Tuesday 15 April 2008

Buell Kazee - The Butcher's boy/ The Railroad Boy

This song appeared on the influential Anthology of American Folk Music (1952)

And over my coffin, place a snow white dove
To warn this world that I died for love

sad; sad
 
sung by Buell Kazee (1900-1976)



and also by Joan Baez and Bob Dylan




Too bad I can't find the one I heard the other night, by this band. It was better than this one above. I think.

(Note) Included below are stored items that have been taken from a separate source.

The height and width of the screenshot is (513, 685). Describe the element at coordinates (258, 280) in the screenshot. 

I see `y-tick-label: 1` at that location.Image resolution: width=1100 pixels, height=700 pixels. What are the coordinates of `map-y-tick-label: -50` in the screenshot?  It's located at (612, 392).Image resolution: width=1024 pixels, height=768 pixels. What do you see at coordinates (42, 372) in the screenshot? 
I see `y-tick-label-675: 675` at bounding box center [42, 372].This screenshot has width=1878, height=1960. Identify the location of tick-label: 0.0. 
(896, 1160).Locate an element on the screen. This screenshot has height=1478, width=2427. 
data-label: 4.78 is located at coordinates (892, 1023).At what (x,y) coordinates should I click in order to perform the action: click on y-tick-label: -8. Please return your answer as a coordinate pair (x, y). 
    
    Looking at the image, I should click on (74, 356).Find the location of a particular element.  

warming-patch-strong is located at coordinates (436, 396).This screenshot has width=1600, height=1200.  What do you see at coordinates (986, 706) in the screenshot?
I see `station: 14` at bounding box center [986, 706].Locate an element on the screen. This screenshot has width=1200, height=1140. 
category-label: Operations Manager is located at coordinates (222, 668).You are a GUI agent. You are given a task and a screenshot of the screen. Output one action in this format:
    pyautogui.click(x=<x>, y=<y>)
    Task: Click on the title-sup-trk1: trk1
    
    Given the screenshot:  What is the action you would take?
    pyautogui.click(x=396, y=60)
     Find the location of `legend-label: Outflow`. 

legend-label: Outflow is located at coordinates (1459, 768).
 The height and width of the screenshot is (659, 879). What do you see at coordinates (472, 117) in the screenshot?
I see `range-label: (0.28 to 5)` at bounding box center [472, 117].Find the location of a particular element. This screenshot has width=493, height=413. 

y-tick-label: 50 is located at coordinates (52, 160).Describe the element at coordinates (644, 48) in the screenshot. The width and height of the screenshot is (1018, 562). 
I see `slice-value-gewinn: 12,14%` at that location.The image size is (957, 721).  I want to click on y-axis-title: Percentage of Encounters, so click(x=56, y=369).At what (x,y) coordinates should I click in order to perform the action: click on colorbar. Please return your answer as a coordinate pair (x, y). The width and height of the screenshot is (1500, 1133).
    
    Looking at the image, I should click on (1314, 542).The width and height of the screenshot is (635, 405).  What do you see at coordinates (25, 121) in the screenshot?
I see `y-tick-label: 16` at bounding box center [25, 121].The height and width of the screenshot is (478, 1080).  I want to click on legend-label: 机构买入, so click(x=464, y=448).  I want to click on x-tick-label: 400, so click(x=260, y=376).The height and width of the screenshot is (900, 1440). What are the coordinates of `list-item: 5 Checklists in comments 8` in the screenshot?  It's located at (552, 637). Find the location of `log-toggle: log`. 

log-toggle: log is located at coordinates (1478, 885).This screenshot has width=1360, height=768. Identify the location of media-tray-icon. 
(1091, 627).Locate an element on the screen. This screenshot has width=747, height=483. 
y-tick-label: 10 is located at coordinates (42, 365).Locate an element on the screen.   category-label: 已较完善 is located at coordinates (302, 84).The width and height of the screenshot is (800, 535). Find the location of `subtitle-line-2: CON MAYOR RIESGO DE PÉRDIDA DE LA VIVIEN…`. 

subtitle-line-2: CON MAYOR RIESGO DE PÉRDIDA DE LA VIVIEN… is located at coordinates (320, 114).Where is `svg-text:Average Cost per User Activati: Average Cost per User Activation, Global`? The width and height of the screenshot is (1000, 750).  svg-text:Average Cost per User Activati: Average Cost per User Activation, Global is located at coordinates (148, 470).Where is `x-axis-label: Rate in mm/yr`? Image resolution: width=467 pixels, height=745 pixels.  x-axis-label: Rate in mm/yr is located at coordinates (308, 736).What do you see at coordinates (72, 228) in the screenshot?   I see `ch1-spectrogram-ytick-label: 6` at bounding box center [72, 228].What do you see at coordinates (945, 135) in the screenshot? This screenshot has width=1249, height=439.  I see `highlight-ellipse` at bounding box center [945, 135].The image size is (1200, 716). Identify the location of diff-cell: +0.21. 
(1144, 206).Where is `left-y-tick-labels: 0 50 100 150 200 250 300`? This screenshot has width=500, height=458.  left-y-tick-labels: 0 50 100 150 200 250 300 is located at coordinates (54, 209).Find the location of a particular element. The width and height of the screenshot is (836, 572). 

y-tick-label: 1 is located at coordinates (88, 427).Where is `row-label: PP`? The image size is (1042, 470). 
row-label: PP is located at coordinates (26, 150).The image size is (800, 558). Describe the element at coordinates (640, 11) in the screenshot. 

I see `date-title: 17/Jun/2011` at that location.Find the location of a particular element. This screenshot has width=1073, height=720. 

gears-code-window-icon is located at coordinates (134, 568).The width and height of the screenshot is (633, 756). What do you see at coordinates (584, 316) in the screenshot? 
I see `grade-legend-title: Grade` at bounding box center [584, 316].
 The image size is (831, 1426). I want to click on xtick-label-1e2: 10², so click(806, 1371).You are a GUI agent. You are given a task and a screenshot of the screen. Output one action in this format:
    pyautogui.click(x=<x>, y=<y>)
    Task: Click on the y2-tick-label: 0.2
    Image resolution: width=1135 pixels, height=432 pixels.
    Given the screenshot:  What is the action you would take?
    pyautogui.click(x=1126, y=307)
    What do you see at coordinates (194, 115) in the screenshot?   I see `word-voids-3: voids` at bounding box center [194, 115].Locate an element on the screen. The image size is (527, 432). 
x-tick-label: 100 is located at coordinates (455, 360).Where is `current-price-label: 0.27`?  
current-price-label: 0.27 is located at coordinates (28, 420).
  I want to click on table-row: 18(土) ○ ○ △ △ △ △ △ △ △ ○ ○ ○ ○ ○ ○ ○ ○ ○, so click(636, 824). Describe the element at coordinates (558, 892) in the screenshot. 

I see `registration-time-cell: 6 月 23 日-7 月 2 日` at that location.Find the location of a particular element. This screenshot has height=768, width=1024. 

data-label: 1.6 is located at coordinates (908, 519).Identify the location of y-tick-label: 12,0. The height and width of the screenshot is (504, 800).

Lyrics as performed by Bob Dylan and Joan Baez, Hughes Stadium, Colorado
University, Fort Collins, CO, 23 May 1976,
transcribed by Manfred Helfert.

She went upstairs to make her bed
And not one word to her mother said.
Her mother she went upstairs too
Saying, 'Daughter, oh daughter, what's troublin' you?':

'Oh mother, oh mother, I cannot tell
That railroad boy that I love so well.
He courted me my life away
And now at home will no longer stay.'
'There is a place in yonder town
Where my love goes and he sits him down.
And he takes that strange girl on his knee
And he tells to her what he won't tell me.'
Her father he came home from work
Sayin', 'Where is my daughter, she seems so hurt'
He went upstairs to give her hope
An' he found her hangin' by a rope.
He took his knife and he cut her down

And on her bosom these words he found:
'Go dig my grave both wide and deep,
Put a marble stone at my head and feet,
And on my breast, put a snow white dove
To warn the world that I died of love.